The Qatar women’s national soccer team has now disappeared from the FIFA rankings. 187 countries are listed there, including the Cook Islands or neighboring Bahrain – but Qatar is missing. What happened? Qatar probably played their last official game on April 17, 2014 against Jordan with the then national coach Monika Staab. The Hessian football coach Staab was hired in 2013, took Qatar to 111th place in the FIFA rankings, but was suddenly fired after a year and a half: “They wanted a man as a coach, an Arabic-speaking man,” she explains. “They told me that.”
No replies, interview canceled
Since then, the women’s team has not played any official matches. When asked by the world association whether Qatar has kept its promise, the received ARD radio research sports No Answer. An interview with the putative goalkeeper of the national team – which apparently only exists in appearance – is cut short before the conversation begins. A representative of the so-called Women’s Sports Committee of Qatar intervenes before the interview has even started. Otherwise none of the women can be spoken to. At least the former national player Nour Loubani can comment. She says that the women’s national team is currently not represented in any competitions:
“There was a friendly game there a few months ago. But there is no regular training. And there are no competitions either. Before we had any, but now I don’t think there are any more.”
– Nour Loubani
Restricted women’s rights
In connection with the World Cup, Qatar made a pledge to promote women’s football. It was not redeemed. In general, things are still bad for women’s sports in the desert state, explains political scientist and sociologist Tina Sanders: “There are these Wahhabi clerics who generally do not want to accept women’s sports and who have expressed the fear that women could lose their virginity by practicing sports.” Women are allowed to do sports by law and therefore do not need permission from men either, but: “In everyday social life, women usually have to be covered with an abaya or a headscarf and they are forced to have a male guardian. That means, that girls and women can be banned by their fathers and husbands from playing football, visiting stadiums or taking off their veils to do so,” explains Sanders.

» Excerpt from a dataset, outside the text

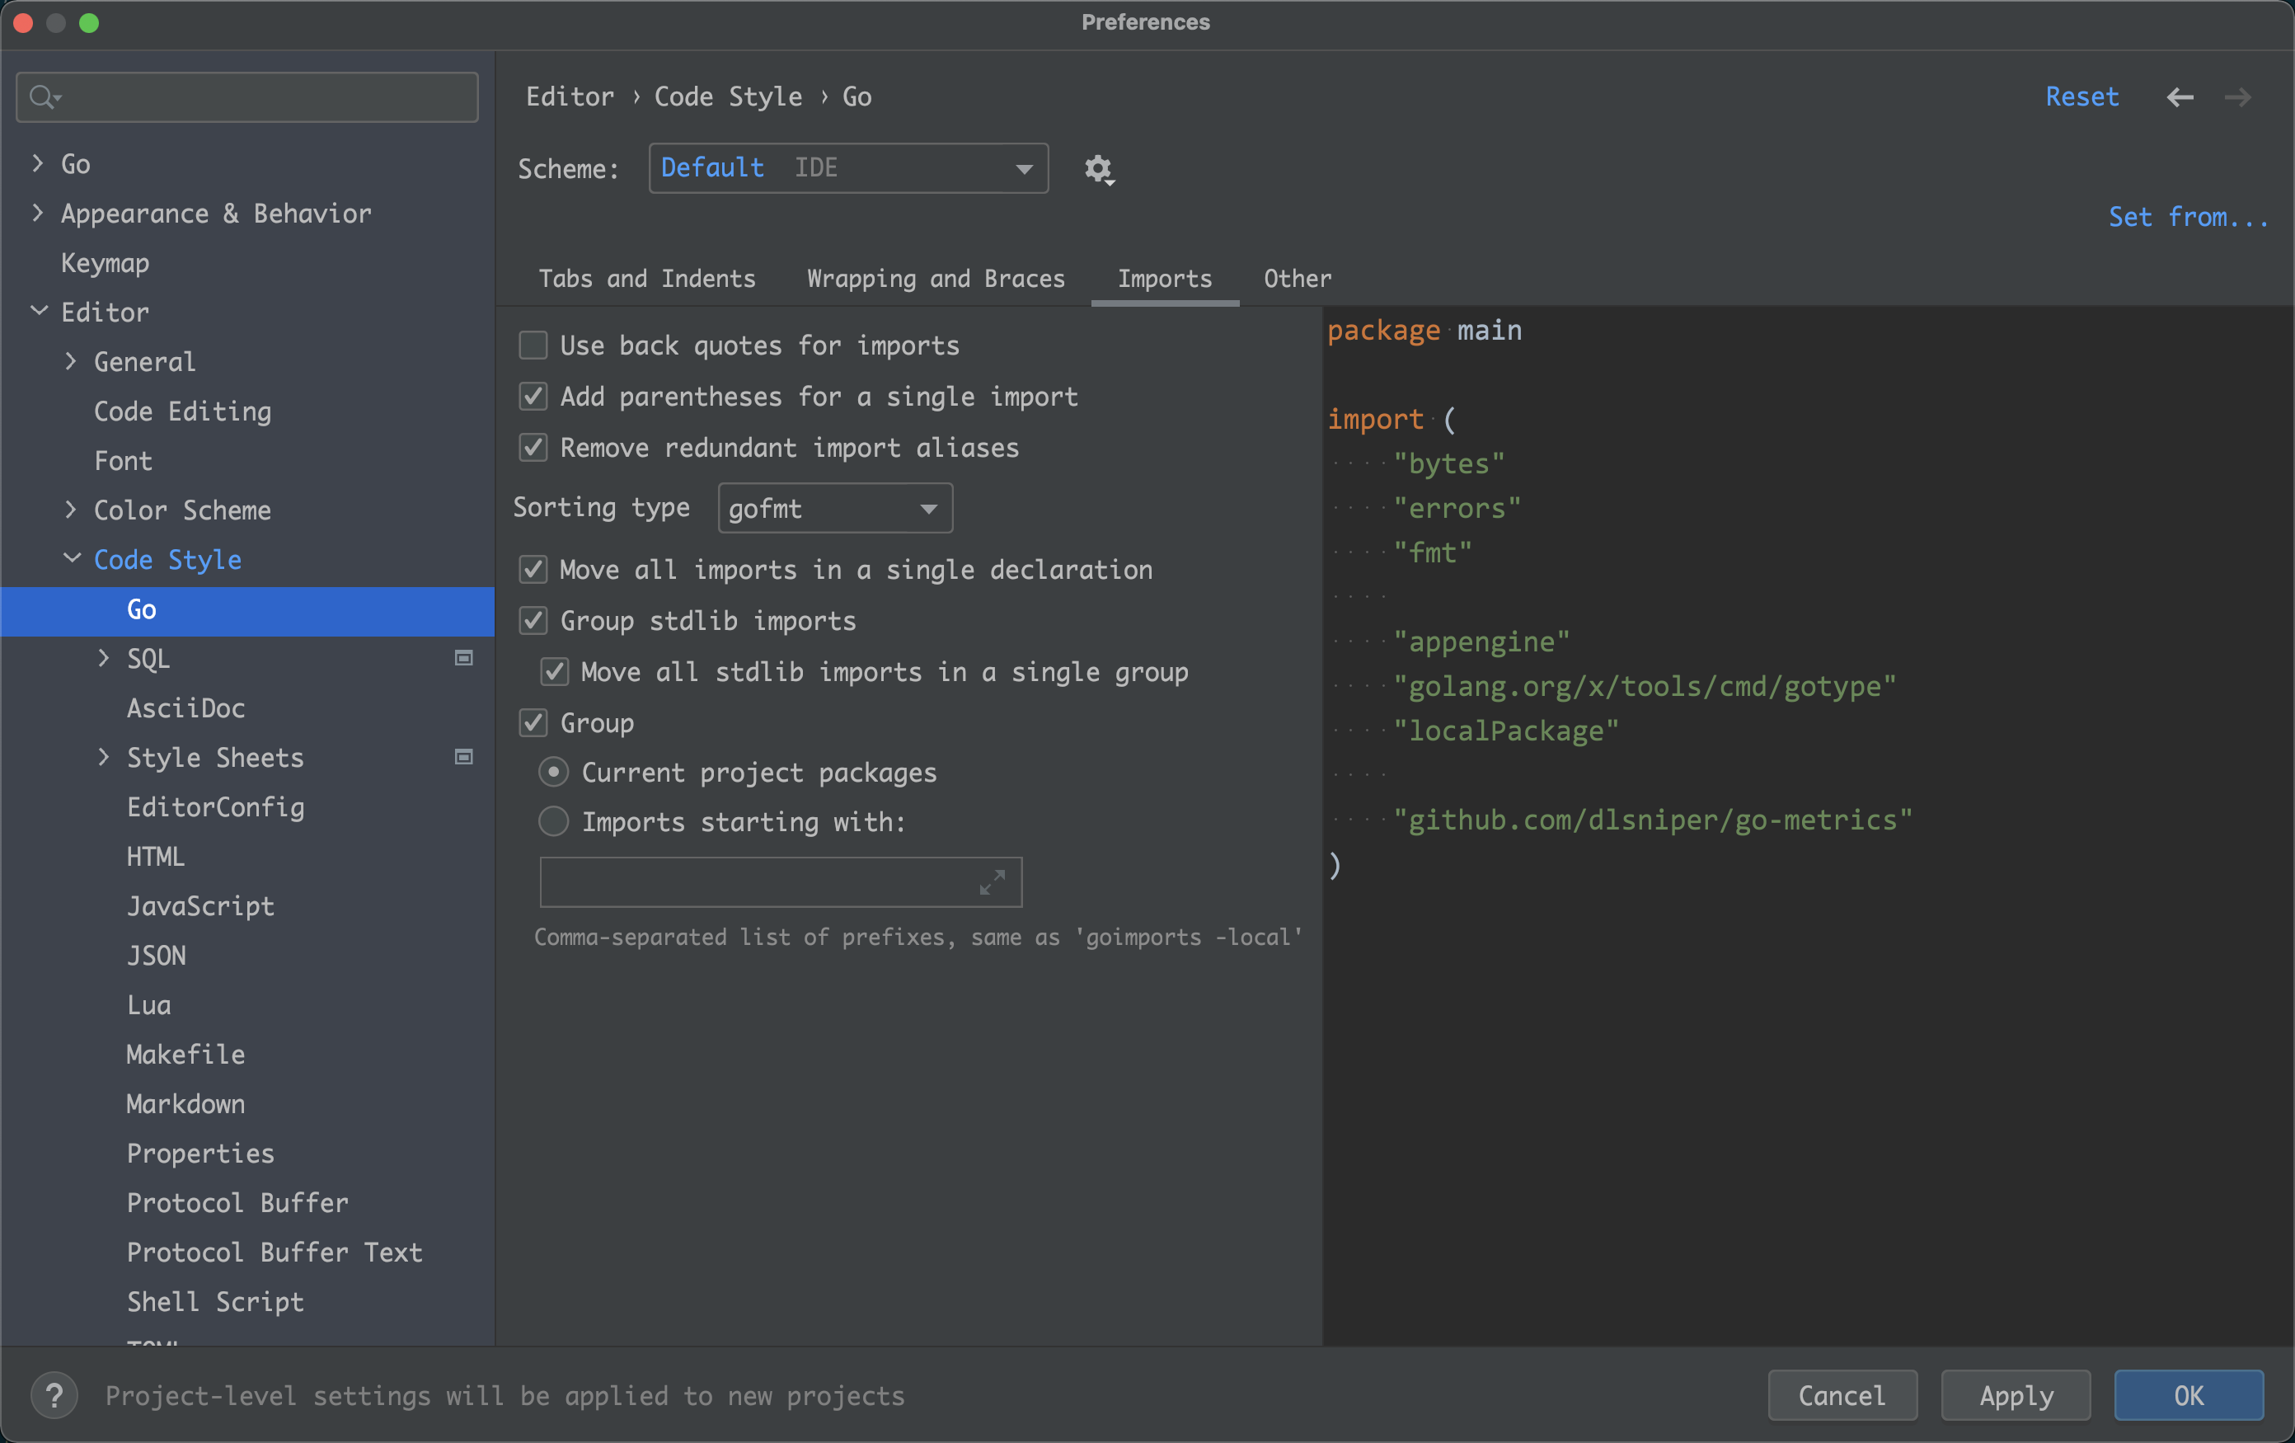Click the project-level icon beside SQL
Viewport: 2295px width, 1443px height.
click(x=464, y=659)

The sports-loving 21-year-old student Ghaida from North Western University in Doha gives an insight into her everyday life. She has played soccer against all odds since she was a child:
“A teacher once wanted us to line up in front of the whole class. And he said, ‘I saw you girls playing soccer with the boys’. He was very religious and then he said, ‘It’s not allowed, why are you out there?’ It was very humbling and, to be honest, after that it became very difficult for me to feel comfortable on the football field and at school.”
– Student Ghaida
Former national coach Staab disappointed
Coach Monika Staab, who only briefly coached the Qatar women’s national team and is now in Saudi Arabia, still regularly calls players from her former team. They are very sad that Qatar has not yet managed to establish women’s football. Monika Staab’s impression – there is no real interest in promoting women’s football:
“Where is the league on a large field? Where do the girls play? Where do you have clubs where they are encouraged and can play games?”
– Monica Staab
Staab cannot understand the Qatari association’s arguments: “They say we don’t have enough women to play, that’s nonsense. It’s not because of the population. It’s because of how seriously I promote women’s football. And how ready I am am what to do for women’s football.” She also sees FIFA as having a responsibility when it comes to women’s football in Qatar: “I think FIFA should ask more questions.”

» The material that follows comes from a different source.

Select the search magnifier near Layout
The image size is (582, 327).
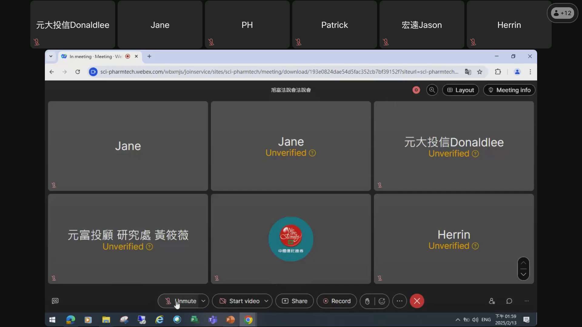(x=432, y=90)
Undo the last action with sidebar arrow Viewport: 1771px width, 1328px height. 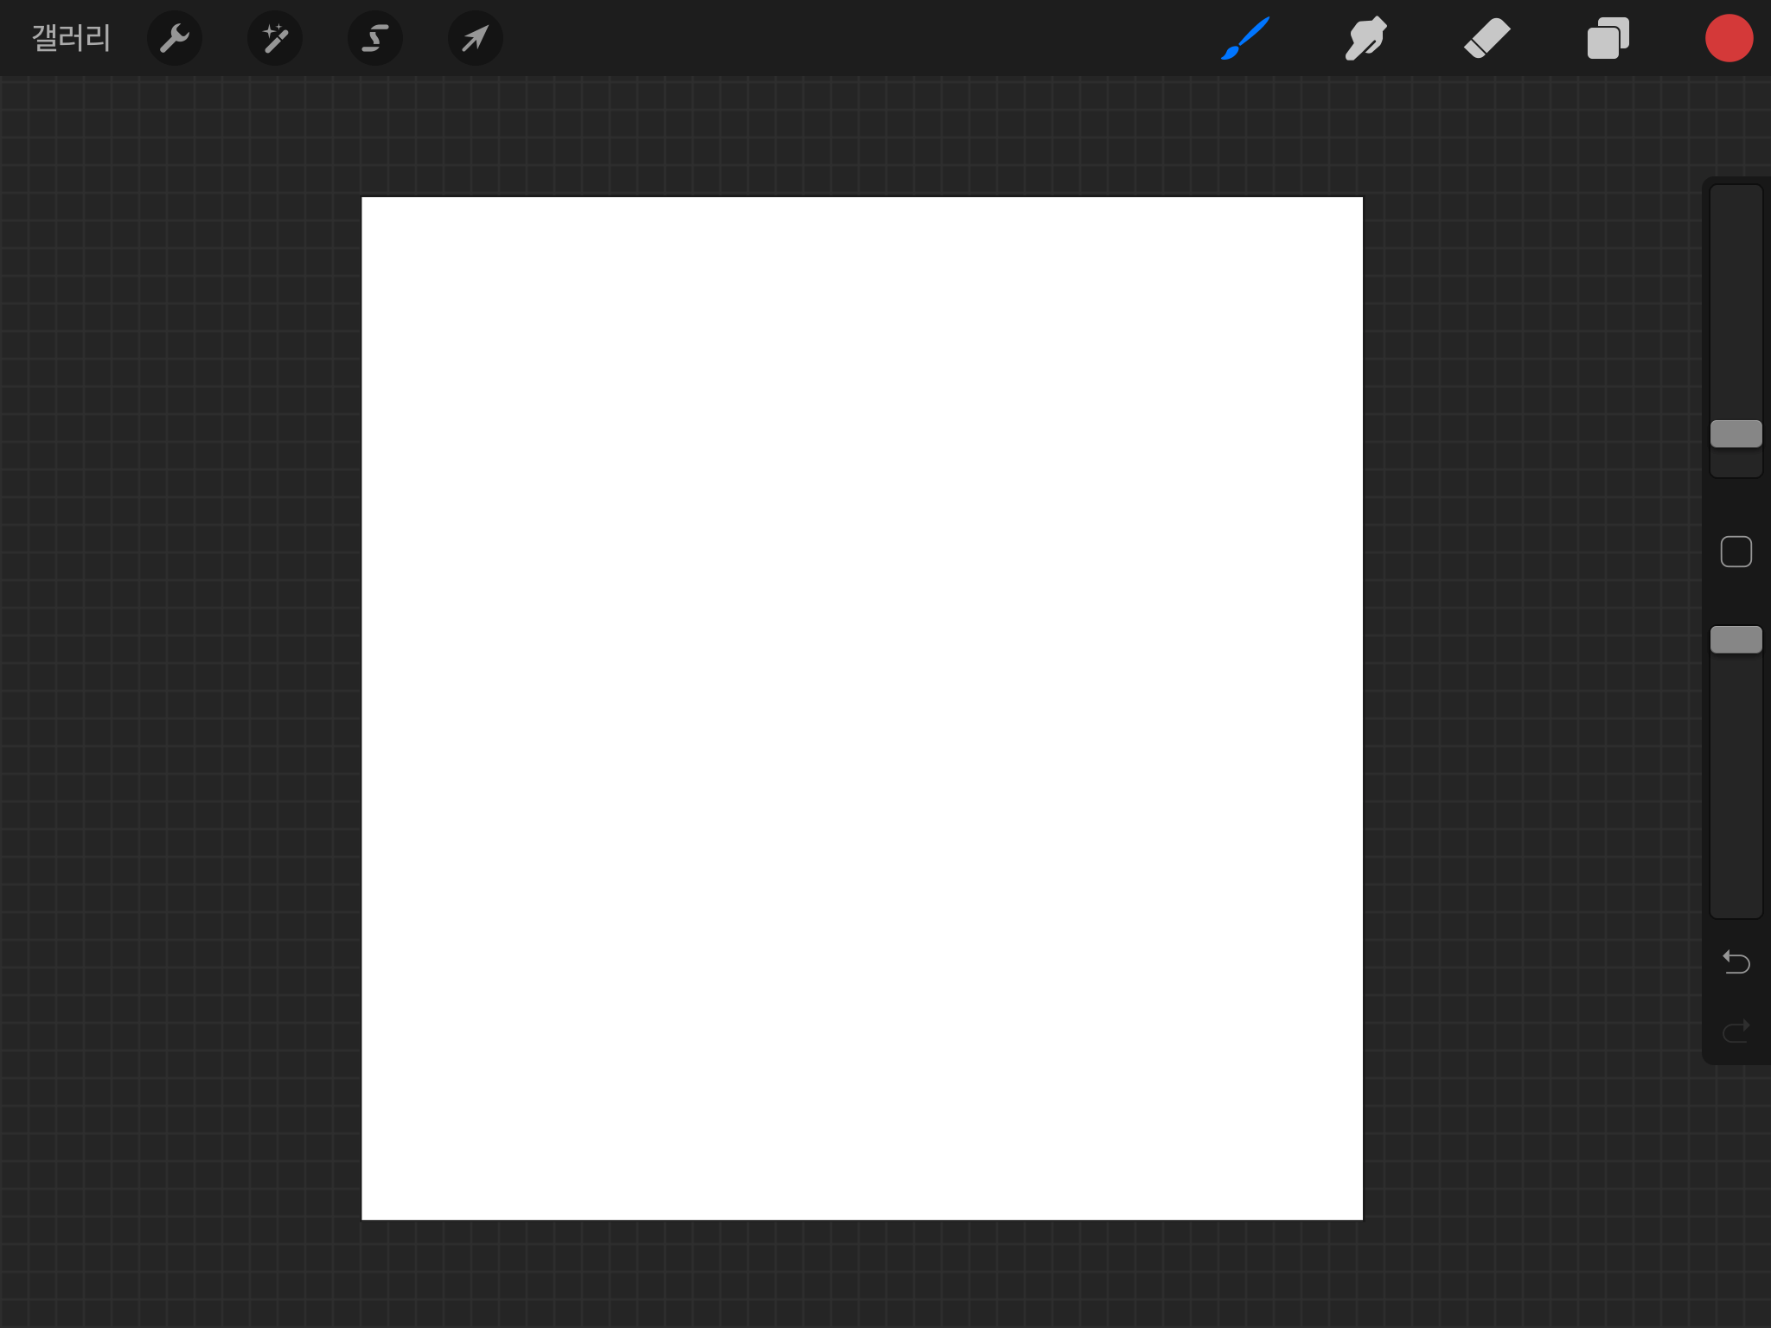(x=1736, y=961)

Situation problematic for women’s football
After the research, considerable doubts remain as to whether anything will change for women’s football in Qatar after the World Cup. The interview with Shaima Abdullah, the national goalkeeper, was forbidden on the spot. Other players didn’t even respond to interview requests. And officials from the Qatar Football Association and the Sports Committee for Women were also not willing to talk despite repeated requests.
A lack of structures and a lack of acceptance are the problem. Because even if the state allows women’s football, it also allows men to ban women from the sport.